Eric se pasó las manos por el pelo, aún agitado.
—Seguí a Clara hasta los almacenes del puerto viejo. Se reunió con Steven. Los escuché… Carter, creo que ellos mataron a Samantha. Los dos. Clara lo dijo casi abiertamente. Dijo que no podía seguir haciendo esto. Steven le contestó que ya era tarde para echarse atrás.
Carter se quedó muy quieto.
—¿Y Ethan?¿qué tiene que ver en todo esto?
—Quieren culparlo a él. Dijeron que “Ethan ya no es problema” y que tú estabas dando vueltas en círculos. Steven mencionó que se encargaría de que siguieras así. Y ahora…
Eric le mostró los mensajes—. Amenazan con matarlo si hablo con la policía. Ethan está en el hospital, ¿verdad? Atropellado.
Carter asintió lentamente, la mandíbula tensa.
—Lo atropellaron hace cinco días. Dicen que fue un accidente, pero el coche se dio a la fuga. Ethan estaba mejorando… hasta hace tres días, alguien intentó matarlo.
Eric soltó una risa amarga, sin humor.
—Claro que sí. —Ethan estuvo con ella esa noche…
—Lo sé. Por eso lo están usando.
Carter se acercó a la ventana y miró con cuidado entre las cortinas. El coche negro seguía allí.
—Nos están vigilando —murmuró—. A los dos.
Eric se dejó caer en el sofá, exhausto.
—¿Qué hacemos? No podemos ir a la policía todavía. Si lo hacemos, matan a Ethan. Y si no hacemos nada… seguirán tapando lo de Samantha.
Carter se quedó en silencio un largo rato, mirando la oscuridad de la calle. Cuando habló, su voz sonó fría, decidida.
—Mañana lo saco de aquí.
—¿Cómo?
—Déjamelo a mí.
Eric lo miró con incredulidad.
—¿Y Clara? ¿Vas a seguir confiando en ella como si nada?
Carter apretó los puños.
—No estamos seguros de que Clara participara directamente en la muerte de Samantha.
—Hasta que tengamos pruebas… no podemos arriesgarnos.
Se giró hacia Eric, con los ojos brillando de rabia contenida.

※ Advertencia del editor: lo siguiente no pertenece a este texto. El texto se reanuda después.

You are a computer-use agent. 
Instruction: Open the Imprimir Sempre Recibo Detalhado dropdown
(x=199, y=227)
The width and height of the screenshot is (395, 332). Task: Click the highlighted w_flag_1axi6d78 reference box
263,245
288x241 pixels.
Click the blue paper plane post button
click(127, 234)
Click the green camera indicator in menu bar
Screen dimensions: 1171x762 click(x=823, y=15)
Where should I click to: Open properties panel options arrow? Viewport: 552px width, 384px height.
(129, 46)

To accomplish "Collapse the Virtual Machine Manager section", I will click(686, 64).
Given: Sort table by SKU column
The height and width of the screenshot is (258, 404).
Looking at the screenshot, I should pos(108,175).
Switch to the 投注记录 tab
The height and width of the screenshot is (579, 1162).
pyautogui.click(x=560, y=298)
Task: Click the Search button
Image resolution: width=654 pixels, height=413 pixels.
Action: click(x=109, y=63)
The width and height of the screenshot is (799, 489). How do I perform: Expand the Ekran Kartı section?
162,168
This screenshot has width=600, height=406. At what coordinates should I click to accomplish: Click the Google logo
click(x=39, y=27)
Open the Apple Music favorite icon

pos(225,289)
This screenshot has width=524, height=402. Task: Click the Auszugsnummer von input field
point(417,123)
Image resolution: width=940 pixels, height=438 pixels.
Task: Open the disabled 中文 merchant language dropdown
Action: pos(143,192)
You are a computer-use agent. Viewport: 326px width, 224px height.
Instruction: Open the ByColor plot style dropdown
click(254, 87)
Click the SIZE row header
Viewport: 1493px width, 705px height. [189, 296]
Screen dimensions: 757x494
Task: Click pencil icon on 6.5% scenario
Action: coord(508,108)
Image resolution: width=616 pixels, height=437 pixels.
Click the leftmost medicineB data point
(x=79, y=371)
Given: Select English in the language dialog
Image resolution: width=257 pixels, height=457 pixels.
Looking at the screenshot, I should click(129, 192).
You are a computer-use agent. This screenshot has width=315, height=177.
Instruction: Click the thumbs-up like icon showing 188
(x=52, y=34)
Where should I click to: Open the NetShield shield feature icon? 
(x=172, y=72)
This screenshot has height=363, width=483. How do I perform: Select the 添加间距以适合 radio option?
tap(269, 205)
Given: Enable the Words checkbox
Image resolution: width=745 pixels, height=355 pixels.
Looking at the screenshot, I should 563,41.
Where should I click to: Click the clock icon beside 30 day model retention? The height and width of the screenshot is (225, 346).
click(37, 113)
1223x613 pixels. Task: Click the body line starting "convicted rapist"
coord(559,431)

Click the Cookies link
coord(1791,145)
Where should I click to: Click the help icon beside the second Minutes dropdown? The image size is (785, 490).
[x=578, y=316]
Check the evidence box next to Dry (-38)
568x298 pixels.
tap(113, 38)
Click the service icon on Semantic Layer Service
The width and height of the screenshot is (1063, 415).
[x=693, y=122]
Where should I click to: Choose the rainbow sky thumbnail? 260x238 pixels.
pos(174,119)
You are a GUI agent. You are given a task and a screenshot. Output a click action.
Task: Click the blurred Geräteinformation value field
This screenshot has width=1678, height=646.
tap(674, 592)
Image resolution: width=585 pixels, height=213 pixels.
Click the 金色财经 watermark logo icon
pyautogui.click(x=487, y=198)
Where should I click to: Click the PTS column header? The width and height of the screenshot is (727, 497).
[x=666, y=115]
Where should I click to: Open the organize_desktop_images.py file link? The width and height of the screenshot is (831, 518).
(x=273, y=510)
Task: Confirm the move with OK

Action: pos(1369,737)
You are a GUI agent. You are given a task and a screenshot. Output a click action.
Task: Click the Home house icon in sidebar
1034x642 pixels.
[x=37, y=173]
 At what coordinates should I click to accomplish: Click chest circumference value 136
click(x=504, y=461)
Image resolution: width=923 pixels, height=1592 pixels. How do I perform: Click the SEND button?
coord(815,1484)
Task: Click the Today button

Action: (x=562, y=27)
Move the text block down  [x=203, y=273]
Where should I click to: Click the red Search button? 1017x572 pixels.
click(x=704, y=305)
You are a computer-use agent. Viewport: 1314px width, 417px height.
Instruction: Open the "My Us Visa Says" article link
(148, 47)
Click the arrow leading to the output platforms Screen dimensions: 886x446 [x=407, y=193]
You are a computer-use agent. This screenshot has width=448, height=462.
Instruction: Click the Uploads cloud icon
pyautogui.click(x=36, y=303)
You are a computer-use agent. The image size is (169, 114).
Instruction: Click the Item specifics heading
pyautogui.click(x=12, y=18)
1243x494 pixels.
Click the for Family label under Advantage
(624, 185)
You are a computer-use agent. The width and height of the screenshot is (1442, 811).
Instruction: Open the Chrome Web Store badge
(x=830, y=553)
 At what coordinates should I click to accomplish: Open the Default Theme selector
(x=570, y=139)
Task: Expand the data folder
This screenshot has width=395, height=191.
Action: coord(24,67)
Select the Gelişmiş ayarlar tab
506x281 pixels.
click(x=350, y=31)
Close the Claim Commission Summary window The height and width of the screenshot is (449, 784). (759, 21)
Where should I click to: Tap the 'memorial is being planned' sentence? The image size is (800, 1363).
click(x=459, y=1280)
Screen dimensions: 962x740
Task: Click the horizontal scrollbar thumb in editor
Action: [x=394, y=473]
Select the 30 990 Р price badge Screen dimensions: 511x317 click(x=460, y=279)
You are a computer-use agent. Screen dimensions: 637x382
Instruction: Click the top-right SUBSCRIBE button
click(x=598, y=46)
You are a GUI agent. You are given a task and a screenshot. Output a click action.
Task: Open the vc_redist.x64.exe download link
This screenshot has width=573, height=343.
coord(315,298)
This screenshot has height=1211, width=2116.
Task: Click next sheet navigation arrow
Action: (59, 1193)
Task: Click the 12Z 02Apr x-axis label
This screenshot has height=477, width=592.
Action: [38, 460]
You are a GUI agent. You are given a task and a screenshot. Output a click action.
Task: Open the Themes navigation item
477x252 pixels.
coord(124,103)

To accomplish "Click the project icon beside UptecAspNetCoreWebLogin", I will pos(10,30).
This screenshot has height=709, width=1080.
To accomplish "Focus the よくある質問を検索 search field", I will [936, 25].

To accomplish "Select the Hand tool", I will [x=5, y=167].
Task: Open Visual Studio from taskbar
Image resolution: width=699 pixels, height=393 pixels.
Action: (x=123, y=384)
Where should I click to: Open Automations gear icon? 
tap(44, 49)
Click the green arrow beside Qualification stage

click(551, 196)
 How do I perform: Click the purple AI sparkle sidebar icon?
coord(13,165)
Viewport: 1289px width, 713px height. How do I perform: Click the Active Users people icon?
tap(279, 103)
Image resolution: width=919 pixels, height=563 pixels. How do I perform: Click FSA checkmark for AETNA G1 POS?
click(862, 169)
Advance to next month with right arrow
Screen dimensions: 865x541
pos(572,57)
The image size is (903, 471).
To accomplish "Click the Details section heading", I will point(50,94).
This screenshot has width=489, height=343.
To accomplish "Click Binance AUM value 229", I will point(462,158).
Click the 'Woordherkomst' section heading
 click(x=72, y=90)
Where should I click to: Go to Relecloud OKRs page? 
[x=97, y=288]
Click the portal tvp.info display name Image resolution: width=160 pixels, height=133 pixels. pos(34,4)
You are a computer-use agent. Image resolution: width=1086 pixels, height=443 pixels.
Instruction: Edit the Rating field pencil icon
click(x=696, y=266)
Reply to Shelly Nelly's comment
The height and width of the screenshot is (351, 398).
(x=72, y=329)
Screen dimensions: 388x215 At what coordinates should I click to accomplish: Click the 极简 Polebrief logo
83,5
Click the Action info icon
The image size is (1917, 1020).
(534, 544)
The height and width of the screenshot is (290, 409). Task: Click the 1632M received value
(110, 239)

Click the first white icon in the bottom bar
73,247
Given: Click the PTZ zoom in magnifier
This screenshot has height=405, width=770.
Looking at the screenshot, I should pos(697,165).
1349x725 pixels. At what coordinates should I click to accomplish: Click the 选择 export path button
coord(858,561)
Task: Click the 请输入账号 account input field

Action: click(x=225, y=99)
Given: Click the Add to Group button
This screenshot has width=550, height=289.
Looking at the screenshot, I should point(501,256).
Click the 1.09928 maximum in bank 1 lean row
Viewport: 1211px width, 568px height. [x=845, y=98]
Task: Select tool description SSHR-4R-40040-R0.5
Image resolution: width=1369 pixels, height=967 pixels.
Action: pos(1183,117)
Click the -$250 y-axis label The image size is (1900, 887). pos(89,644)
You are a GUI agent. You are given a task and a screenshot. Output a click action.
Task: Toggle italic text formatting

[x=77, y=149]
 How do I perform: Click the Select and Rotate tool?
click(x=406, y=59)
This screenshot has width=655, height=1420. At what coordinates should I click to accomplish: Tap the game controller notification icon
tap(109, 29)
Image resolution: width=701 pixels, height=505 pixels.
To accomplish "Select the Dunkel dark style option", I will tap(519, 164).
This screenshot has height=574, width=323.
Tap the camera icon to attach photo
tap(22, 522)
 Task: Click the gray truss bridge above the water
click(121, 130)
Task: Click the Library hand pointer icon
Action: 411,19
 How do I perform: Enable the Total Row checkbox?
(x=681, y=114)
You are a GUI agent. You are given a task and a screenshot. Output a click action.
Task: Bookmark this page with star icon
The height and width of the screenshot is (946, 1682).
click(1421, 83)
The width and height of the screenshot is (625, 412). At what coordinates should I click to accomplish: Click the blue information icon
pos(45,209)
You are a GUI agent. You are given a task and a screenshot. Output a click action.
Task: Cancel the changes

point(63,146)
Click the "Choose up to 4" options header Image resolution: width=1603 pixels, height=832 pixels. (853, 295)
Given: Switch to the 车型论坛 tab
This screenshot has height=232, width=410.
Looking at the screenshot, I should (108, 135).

—Ellos creen que nos tienen controlados. Que tenemos miedo. Usemos eso. Que sigan confiados. Mientras tanto, buscamos la manera de demostrar que Steven y Clara estaban juntos esa noche… y que Samantha nunca llegó a casa porque ellos la detuvieron.
—Carter, ¿crees también que Steven tuvo algo que ver con la muerte de Helena y su tío Marcus?
—Todo es posible.
Eric asintió, aunque el miedo aún le apretaba el pecho.
—Está bien. Pero Carter… esa sonrisa de Steven cuando me vio. No era de sorpresa. Era como si ya supiera que yo estaba allí. Como si todo formara parte de un plan más grande.
Carter no respondió. Solo miró una vez más hacia el coche negro en la calle.
—Entonces tendremos que ser más listos que ellos.
Fuera, la niebla se espesaba. Dentro de la casa, el silencio se volvió pesado, cargado de secretos y de la promesa de una confrontación que ya no se podía evitar.
En el hospital, a varios kilómetros de allí, las máquinas que mantenían vivo a Ethan pitaban con ritmo lento y constante… ajenas al hecho de que alguien, en algún lugar, había decidido que nunca despertara.